# samsung s2 portable 1tb usb2.0 external hard drive won't work



## huand92 (Mar 16, 2011)

I've been using my samsung s2 portable 1tb usb2.0 external hard drive for a while and its been fine but suddenly I can't access anything on it. I keep getting a message that say I need to format my F: drive but in order to do that it will need to erase my files on the drive, which i don't want to do because I've my work on it. What else can I do?


----------



## mcorton (Apr 16, 2009)

Hi huband92 and welcome to TSF. Please shut the computer down and unplug the samsung. Reboot the computer without it. Try ti find it in the device manager and disable it. Now shut down again and plug it back in and reboot. Hopefully it will reinstall and be recognizable again.

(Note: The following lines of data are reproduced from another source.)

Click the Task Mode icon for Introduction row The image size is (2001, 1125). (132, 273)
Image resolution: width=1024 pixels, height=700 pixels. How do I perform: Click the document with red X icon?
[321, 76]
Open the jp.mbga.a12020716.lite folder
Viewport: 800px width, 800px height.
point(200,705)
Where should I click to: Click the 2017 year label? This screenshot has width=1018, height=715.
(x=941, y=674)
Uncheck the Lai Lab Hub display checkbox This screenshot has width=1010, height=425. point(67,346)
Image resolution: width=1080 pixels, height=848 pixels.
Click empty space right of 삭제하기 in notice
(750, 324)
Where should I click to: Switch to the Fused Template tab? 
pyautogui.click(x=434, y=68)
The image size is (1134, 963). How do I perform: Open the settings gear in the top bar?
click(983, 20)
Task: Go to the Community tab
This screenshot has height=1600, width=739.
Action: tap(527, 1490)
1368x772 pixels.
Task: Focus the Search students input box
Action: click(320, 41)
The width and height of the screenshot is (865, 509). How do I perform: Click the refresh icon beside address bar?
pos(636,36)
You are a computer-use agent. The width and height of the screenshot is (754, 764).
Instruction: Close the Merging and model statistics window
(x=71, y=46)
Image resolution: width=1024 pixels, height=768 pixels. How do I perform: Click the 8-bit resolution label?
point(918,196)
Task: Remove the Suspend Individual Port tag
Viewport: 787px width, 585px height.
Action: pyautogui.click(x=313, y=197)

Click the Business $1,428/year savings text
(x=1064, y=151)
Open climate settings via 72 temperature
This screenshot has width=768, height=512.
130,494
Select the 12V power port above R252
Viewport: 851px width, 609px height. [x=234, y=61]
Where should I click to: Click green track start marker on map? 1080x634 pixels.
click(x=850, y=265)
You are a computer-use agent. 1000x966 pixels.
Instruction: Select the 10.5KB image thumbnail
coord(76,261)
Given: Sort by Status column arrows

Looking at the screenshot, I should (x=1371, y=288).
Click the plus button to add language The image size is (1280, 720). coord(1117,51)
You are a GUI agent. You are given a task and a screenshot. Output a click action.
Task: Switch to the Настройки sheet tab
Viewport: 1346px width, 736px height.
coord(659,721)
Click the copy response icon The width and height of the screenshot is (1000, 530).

You didn't buy any chance unplug it with the computer running did you?


----------



## huand92 (Mar 16, 2011)

I tried what your said but it didn't work. I still get the same message about needing to format it. btw I didn't unplug it while the computer was running


----------



## mcorton (Apr 16, 2009)

Run chkdsk /f /r until it finishes or hangs. You type it in the search area when you click start. I haven't used Vista but I think it's in the same place as Windows 7. This will check and try to fix any bad sectors.


----------



## huand92 (Mar 16, 2011)

Yea I gave it a go but I dont think it even ran it just opened and closed straight away.


----------



## mcorton (Apr 16, 2009)

OUCH!!!! Not a good sign. Let me do some research. We've seen alot of this very same problem as of late. I'll see if nay of them have been solved and how.


----------



## huand92 (Mar 16, 2011)

alright thanks, i'll also keep looking


----------



## dai (Jul 2, 2004)

try taking ownership


----------



## huand92 (Mar 16, 2011)

sorry? dai what are you trying to say?


----------



## dai (Jul 2, 2004)

read here

Easy way to take ownership of system files in Vista & Windows 7 - WinMatrix


----------



## huand92 (Mar 16, 2011)

I've tried taking ownership now but still no luck but I think I might give test disk a go


----------



## raptor_pa (Dec 5, 2008)

Testdisk is the place to start, the format prompt indicates the MBR is corrupt or missing.


----------



## huand92 (Mar 16, 2011)

Testdisk hasn't helped either


----------



## raptor_pa (Dec 5, 2008)

Did test disk identify the drive properly? What failed using testdisk, a little more detail on your results will help us figure out the next step.


----------



## huand92 (Mar 16, 2011)

hey yea sorry. i ran testdisk and followed the prompts on the thread 'Have you "lost" a hard drive or partition in your computer' until i completed every step and rebooted the computer when i was done but it still came up with the same problem as before where i couldn't access the hdd without formatting the drive


----------



## minkoo (Apr 5, 2011)

hi,
i'm stuck with the same problem. my 1tb hdd stopped working, i have been trying to figure out if there is a software that i can use to extract and recover the data to another drive. any help will be much appreciated. 
ps. huand92, did you get your hdd to work?

thanks.


----------



## Jay_JWLH (Apr 30, 2008)

I agree with the point about the MBR being corrupt. The files are probably still there and not corrupt, but your computer isn't able to identify the hard drive in the form of a partition / drive letter. So you will have to perform a repair using any software means needed. Since it is a external drive, and not actively in use like the system drive, you should be able to repair it without having to restart your computer or anything.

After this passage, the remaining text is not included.